The language is audaciously original, but how much you enjoy it might depend on whether you can admire the sentence The clock on the mantle ticked ticked enough to bear its frequent repetition (it appears three times on one page) in Lizzie’s narrative. Although I balked at it even the first time round, I nevertheless appreciate a writer and publisher prepared to bring out something a bit different (especially after our discussion around Paris Mon Amour). Thanks to Tinder press for my review copy.
Lea by Pascal Mercier
Martijn van Vliet recounts the tragedy of his daughter’s mental collapse to a stranger, Adrian Hertzog, as they travel together from Provence to Bern where they both live. Adrian, who has his own issues with distance from a daughter as well as a collapsed career, is immediately drawn into Martijn’s story while unsure whether he’ll be able to bear hearing it. The distancing effect of this narrative device (we are meeting Lea, supposedly the central character, third-hand) is insufficiently compensated for by the parallels between the men’s experience of fatherhood and Adrian is so totally sympathetic I expected some dramatic turnaround the end which, if present, I failed to notice.

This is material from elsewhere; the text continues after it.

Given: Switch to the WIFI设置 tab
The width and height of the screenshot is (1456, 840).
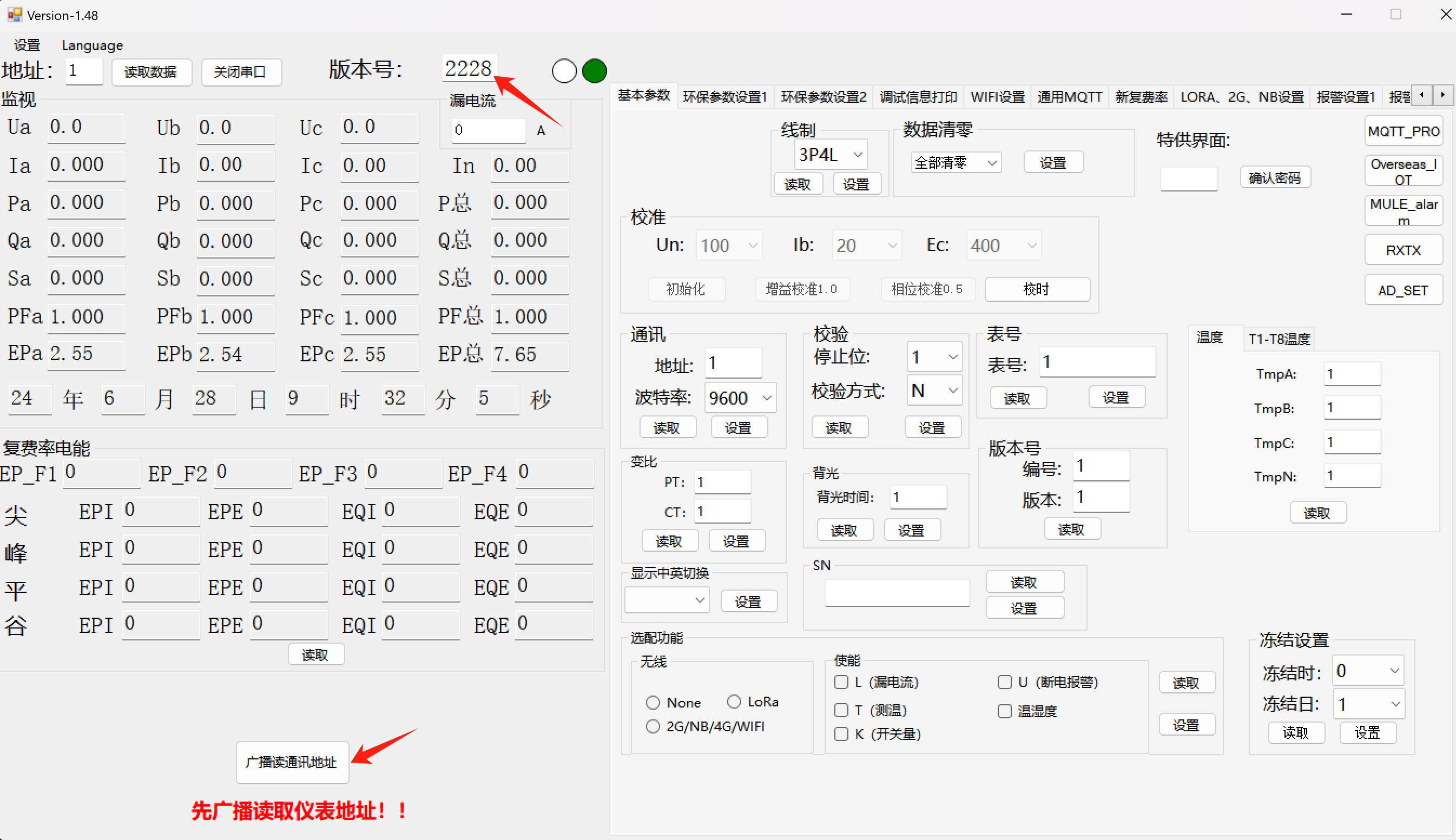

First published in Germany in 2007, the English translation by Shaun Whiteside is published this month by Atlantic who provided my review copy.

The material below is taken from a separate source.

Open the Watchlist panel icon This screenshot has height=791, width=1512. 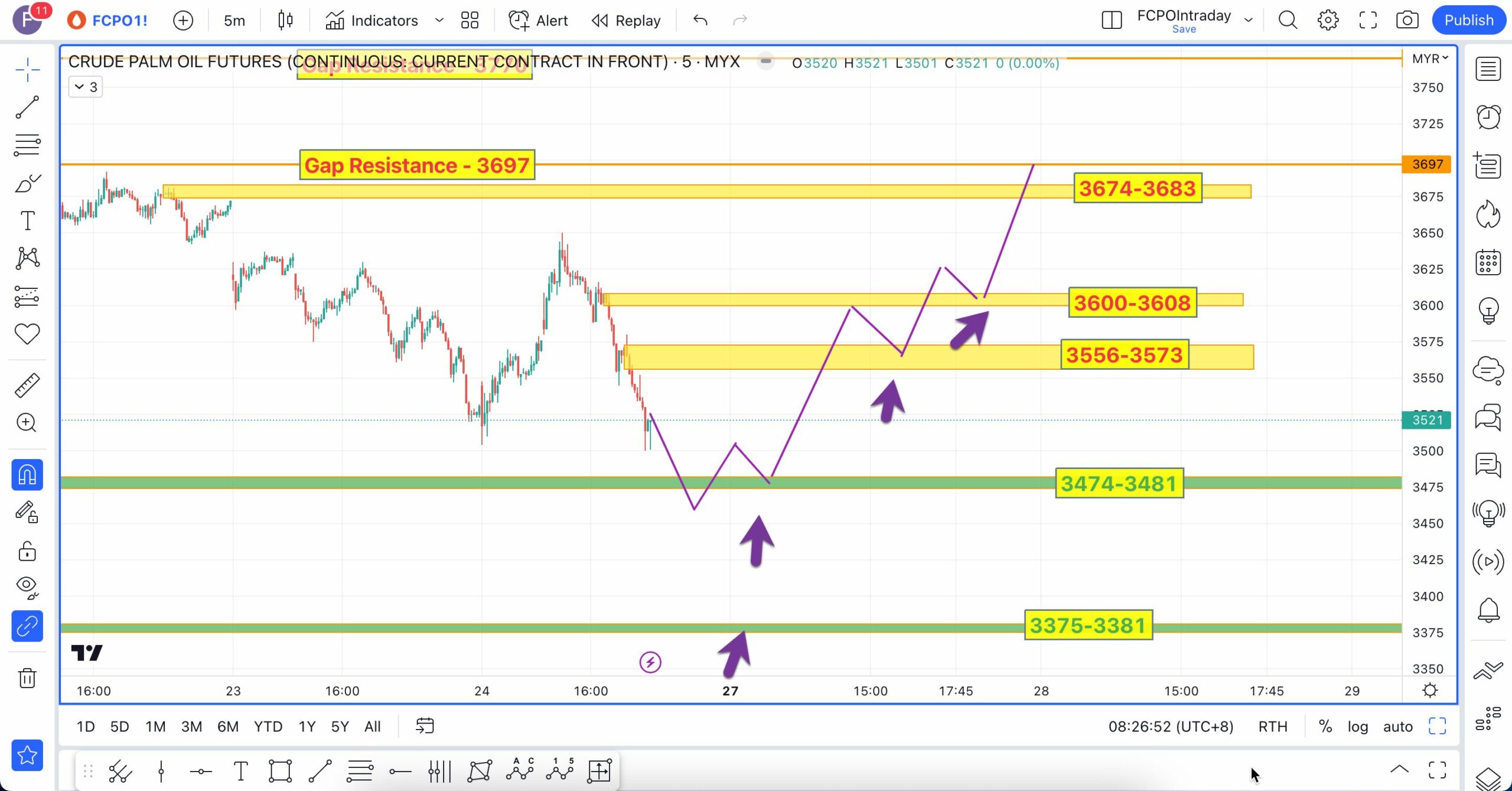[x=1488, y=69]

For more on this topic see my post Four Fictional Absent Fathers and, for a short story on the intense relationship between musicians and their teachers, Melanie's Last Tune.
The compilation of responses to the weekly flash fiction challenge at the Carrot Ranch is another way in which disparate stories find connection. This week’s prompt is to use sound to create a story, not particularly my strong suit, but Pascal Mercier’s novel gave me a good place to start. Did you know that musicians, while more likely to be paid for their performance than jobbing writers, rarely earn enough to own their instrument? It makes me thankful I don’t have to work on a hand-crafted typewriter!
The sound was sublime, more mystical than any music. But Lea wasn’t satisfied. Replacing the instrument on its stand she tucked another under her chin. Serenity swept through her father’s body as she slid the bow across the strings. But still not good enough for Lea. He cringed when she picked up the one with the million-dollar price-tag. But the tone! The resonance! The joy that entered through his ears, echoed in his head to be transported by his arteries to his toes. He’d do anything to get it for her. Even give the devil his soul.